This patch doesn't change anything unless driver is ready to change
swaplimit. Driver should change swaplimit only when it is good enough to
handle it.

> 
> My idea was to solve it as follows for n-buffering. If somebody feels  
> like implementing that or something better now, instead of me in a  
> couple of weeks or months, go for it:
> 
> 1. We maintain a little fifo queue / list of pending swap requests  
> for each drawable.
> 2. The DRI2ScheduleSwap() function just converts the incoming  
> swapbuffers request into a little struct with all the parameters  
> (target_msc, divisor, remainder, ...) and inserts it at the tail of  
> that queue, after checking that swaps_pending < current swaplimit.  
> If  (++swaps_pending) == 1, it kicks off a little  
> DRI2ReallyScheduleOneSwap() function which dequeues this first  
> request from the queue and calls into the ddx->ScheduleSwap()  
> routine. At the end of the DRI2SwapComplete() function, when a swap  
> really got completed, that DRI2ReallyScheduleOneSwap() function gets  
> called and checks if more swap requests are pending in the queue and  
> dequeues and processes the oldest request. If the queue is empty, it  
> is a no op and the whole thing goes idle again. Maybe  
> DRI2ReallyScheduleOneSwap() would also take care of msc jumps due to  
> drawables being moved between crtc's etc.
> 
> This can't perfectly solve delays in one swapbuffer request due to  
> traffic jams in the command stream, but it could prevent that one  
> misscheduled swap will trigger the followup ones to go ugly in random  
> ways.
> 
>

This would break gl and x interaction. When swap is scheduled iver has to
already exchange the to be new front in case next request is xrender
operation affecting same pixmap/window. In that case swap buffers is barrier
that allows client to assume old back buffer is already front. But that is
old bug for Intel.

Driver might have to do other operations also for swap request. In that case
driver wants knowledge for about swap request as early as possible.

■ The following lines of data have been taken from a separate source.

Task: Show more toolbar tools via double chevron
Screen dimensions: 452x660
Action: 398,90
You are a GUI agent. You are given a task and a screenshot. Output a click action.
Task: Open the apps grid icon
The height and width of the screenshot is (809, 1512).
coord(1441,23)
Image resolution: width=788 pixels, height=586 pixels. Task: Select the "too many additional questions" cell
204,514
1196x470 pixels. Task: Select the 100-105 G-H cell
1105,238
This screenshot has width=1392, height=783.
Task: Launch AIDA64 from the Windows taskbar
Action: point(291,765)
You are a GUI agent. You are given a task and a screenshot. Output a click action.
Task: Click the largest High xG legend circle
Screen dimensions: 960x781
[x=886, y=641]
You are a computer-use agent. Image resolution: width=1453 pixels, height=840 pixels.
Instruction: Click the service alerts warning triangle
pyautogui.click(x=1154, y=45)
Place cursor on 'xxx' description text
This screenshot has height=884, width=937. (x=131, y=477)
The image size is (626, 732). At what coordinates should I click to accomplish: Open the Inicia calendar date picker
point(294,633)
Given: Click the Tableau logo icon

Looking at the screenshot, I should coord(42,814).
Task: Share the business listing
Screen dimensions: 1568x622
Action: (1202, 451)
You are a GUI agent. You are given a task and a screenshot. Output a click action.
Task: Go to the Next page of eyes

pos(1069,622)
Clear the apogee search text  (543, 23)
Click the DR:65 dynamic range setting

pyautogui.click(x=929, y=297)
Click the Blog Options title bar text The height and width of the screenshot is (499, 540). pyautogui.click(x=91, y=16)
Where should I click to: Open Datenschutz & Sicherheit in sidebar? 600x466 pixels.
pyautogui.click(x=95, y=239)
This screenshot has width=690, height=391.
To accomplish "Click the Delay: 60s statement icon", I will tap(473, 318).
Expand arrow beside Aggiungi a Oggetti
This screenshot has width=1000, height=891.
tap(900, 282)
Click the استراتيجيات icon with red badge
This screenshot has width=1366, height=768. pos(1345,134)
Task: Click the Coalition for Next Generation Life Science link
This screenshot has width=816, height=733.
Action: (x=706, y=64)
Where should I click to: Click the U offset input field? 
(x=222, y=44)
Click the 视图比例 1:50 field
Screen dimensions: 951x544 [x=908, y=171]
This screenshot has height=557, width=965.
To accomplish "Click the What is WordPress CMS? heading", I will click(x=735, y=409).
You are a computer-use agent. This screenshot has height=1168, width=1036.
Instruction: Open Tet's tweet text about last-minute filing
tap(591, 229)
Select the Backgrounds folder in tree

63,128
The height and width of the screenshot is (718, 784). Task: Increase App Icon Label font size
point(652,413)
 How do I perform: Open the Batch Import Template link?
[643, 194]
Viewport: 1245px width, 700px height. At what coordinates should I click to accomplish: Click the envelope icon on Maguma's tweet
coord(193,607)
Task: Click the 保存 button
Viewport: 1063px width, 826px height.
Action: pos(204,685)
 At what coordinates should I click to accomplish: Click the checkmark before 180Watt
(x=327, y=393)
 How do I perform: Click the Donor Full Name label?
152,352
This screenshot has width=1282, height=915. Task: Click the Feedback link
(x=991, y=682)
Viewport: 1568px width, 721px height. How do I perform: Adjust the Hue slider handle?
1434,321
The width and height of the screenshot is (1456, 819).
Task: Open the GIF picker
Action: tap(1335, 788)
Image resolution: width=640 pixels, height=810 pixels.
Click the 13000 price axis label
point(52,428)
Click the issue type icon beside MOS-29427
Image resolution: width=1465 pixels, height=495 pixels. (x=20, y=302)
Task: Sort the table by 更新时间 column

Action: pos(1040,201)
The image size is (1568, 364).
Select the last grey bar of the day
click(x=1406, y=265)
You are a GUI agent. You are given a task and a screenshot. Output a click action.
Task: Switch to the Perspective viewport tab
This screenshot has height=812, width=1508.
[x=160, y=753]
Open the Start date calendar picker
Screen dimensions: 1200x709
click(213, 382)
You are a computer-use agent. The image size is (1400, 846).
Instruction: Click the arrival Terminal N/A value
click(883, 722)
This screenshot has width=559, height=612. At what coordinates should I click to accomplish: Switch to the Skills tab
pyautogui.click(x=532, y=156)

This patch works perfectly fine if ddx driver handles hw correctly. If driver
can't handle hw right (synchronize flips with render completion) then driver
should change swaplimit. Render completion is hw specific detail that shouldn't
affect common code.

Also DRI2 code can't handle MSC jumps correctly without help from DDX driver.
Only way to handle it right is to get MSC from old and new crtc and apply
difference as offset to target_msc. Only driver can read these both values
when it has to be done.

> The problems with multiple clients blocking on glXWaitForMscOML or  
> glXWaitForSbcOML() is a separate issue which would need  
> implementation of additional wait queues.
> 

yes. This patch doesn't try to implement the missing linked list for blocked
clients.

> And then, as we discussed on xds, there's the need for proper  
> timestamping of copyswaps in the kernel, otherwise this proposal  
> would only fix the pageflipped case, not the windowed case.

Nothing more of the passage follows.